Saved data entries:
..........
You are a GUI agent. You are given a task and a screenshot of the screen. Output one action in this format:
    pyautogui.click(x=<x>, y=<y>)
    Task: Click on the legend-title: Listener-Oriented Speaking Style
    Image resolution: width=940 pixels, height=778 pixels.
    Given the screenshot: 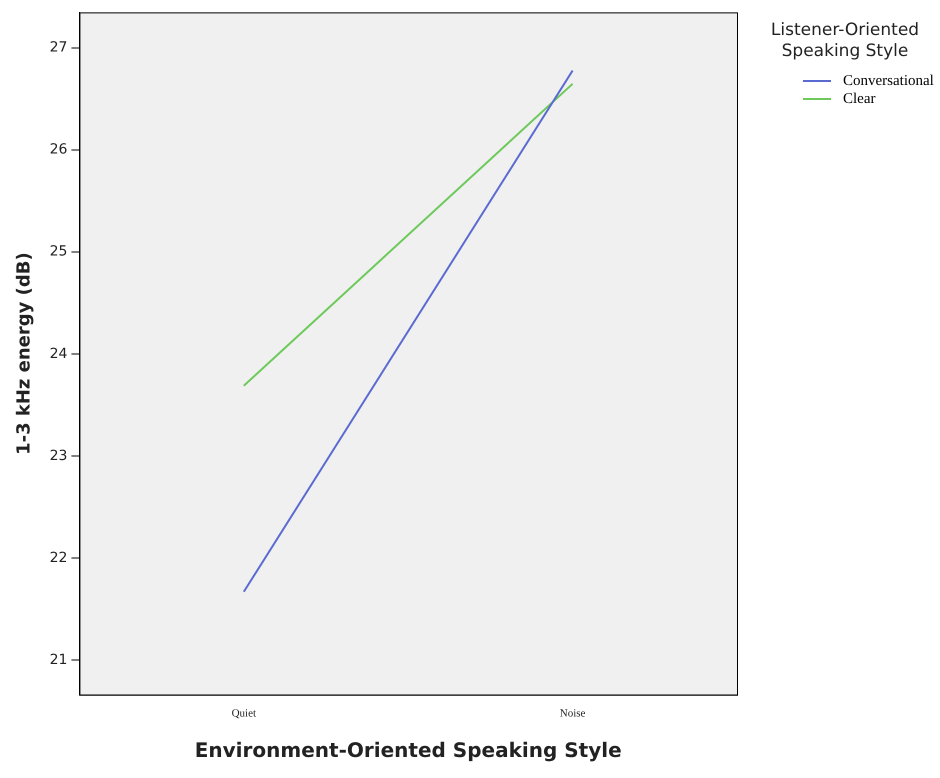 What is the action you would take?
    pyautogui.click(x=845, y=41)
..........
PROBLEM:
Can you echo back, word for word, the lines from the first one through the line containing "Image resolution: width=940", with both of those included?

ANSWER TO THE EXERCISE:
You are a GUI agent. You are given a task and a screenshot of the screen. Output one action in this format:
    pyautogui.click(x=<x>, y=<y>)
    Task: Click on the legend-title: Listener-Oriented Speaking Style
    Image resolution: width=940 pixels, height=778 pixels.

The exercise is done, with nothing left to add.